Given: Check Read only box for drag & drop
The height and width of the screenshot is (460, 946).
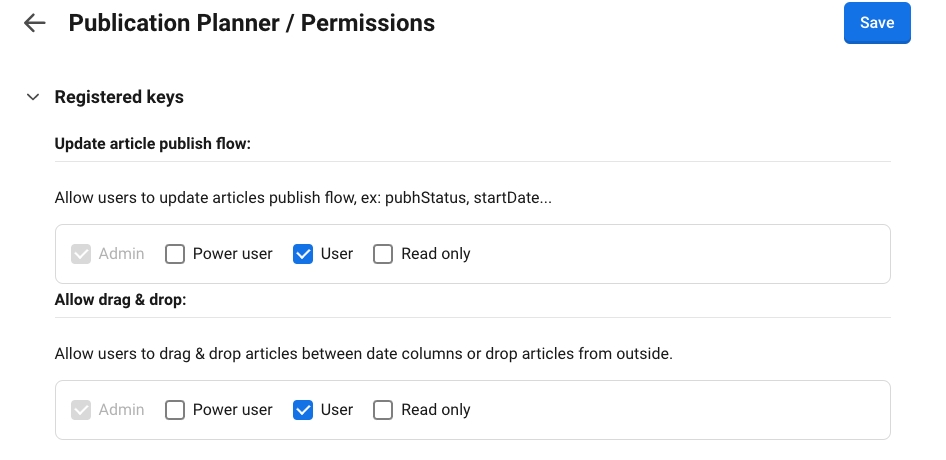Looking at the screenshot, I should (383, 410).
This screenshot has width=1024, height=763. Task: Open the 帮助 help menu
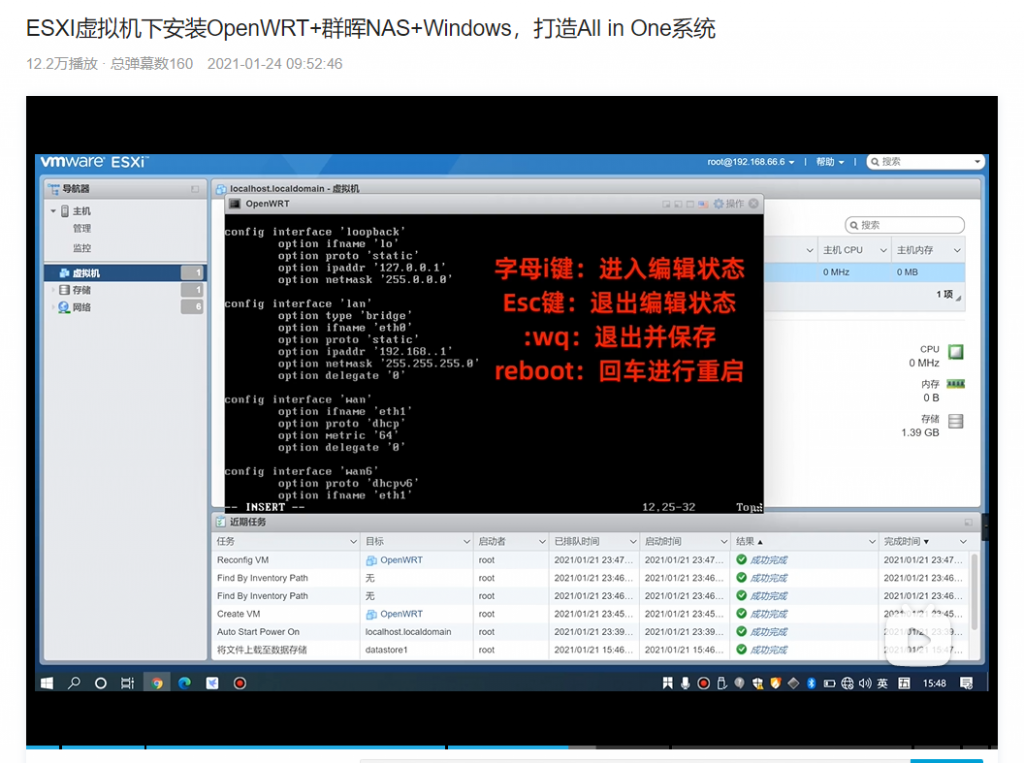pos(830,162)
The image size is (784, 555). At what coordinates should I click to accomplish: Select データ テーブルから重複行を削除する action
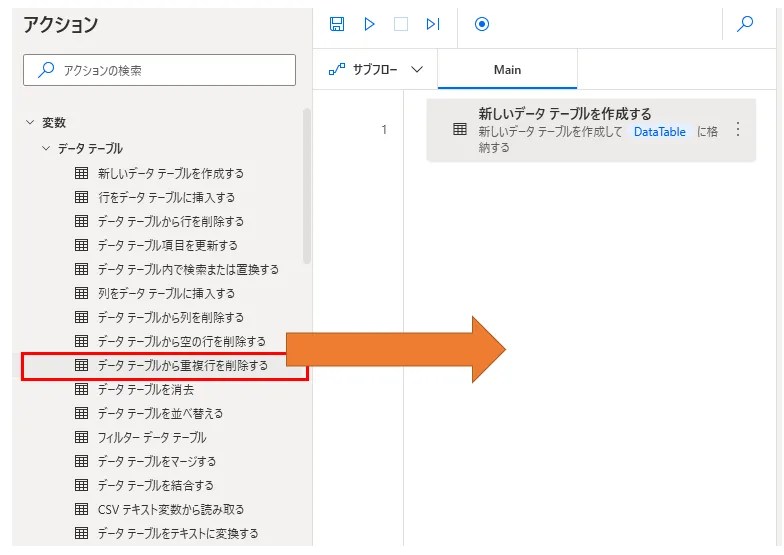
--------------------------------
TASK TO CARRY OUT: Repeat word for word the lines starting at the one with "This screenshot has" and ending at the final line of the records above, both included; no pictures.

ANSWER BELOW:
This screenshot has width=1024, height=763. Task: Open the 帮助 help menu
pos(830,162)
The image size is (784, 555). At what coordinates should I click to accomplish: Select データ テーブルから重複行を削除する action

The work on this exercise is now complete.